Dans un décor de bois plutôt réussi, qui semble tout droit sorti du géant de l’ameublement suédois, trois amis, trois quarantenaires, dégrisent d’une nuit bien arrosée. Axel (charmant Stéphan Guerin-Tillié), séducteur incorrigible, a le réveil bien douloureux. La veille, pris dans le feu de l’action et subjugué par la jolie serveuse, il n’a pas résisté à payer la note particulièrement salée et ainsi inviter ses deux meilleurs amis Antoine (étonnant Clément Michel) et Jules (fantastique Sébastien Castro) à diner.
Les vapeurs d’alcool se dissipant, il demande avec un aplomb des plus naturels à ses acolytes de le rembourser. Cette requête tardive va révéler les incompréhensions, les ressentiments et les failles de leurs liens amicaux. Alors que Jules, prof de fac un peu coincé, prend les choses avec philosophie, Antoine, célibataire, flippé de la vie, ne l’entend pas ainsi. Frustré dans une vie trop étriquée, rigide dans ses principes, il refuse tout net de rembourser, estimant qu’on ne peut jouer au généreux, à l’arrogant même sympathique et se dédire le lendemain.

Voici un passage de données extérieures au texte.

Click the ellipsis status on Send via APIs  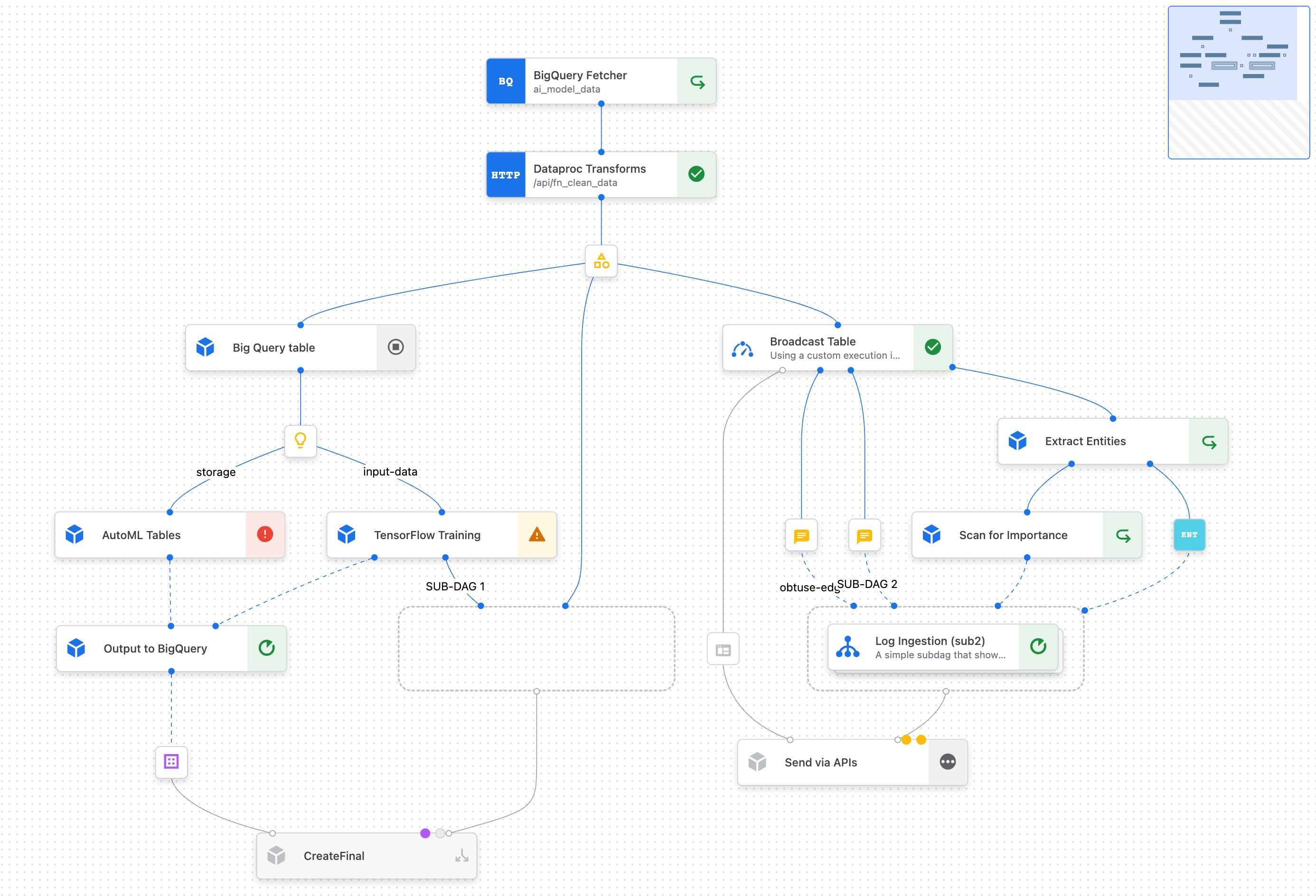coord(948,762)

Petit à petit, le vernis de l’amitié craque, chacun se libérant de ses pensées les plus intimes, de ses vérités sur les autres, de ses jugements à l’emporte pièce. La mécanique, bien qu’éculée, fonctionne grâce à la mise scène rythmée de David Roussel. Il enchaîne avec maestria les quiproquos et les rebondissements, jouant de nos certitudes pour mieux les déjouer. Si parfois la pièce tombe dans les travers inhérent à ce type de trio -toujours deux protagonistes contre le troisième souvent absent de la scène – , la plume enlevée et fine de Clément Michel signe un texte intelligent, touchant et drôle. N‘évitant pas certains clichés, et un final convenu, la pièce, sans prétention aucune, fait parfaitement son office : faire rire malicieusement le public.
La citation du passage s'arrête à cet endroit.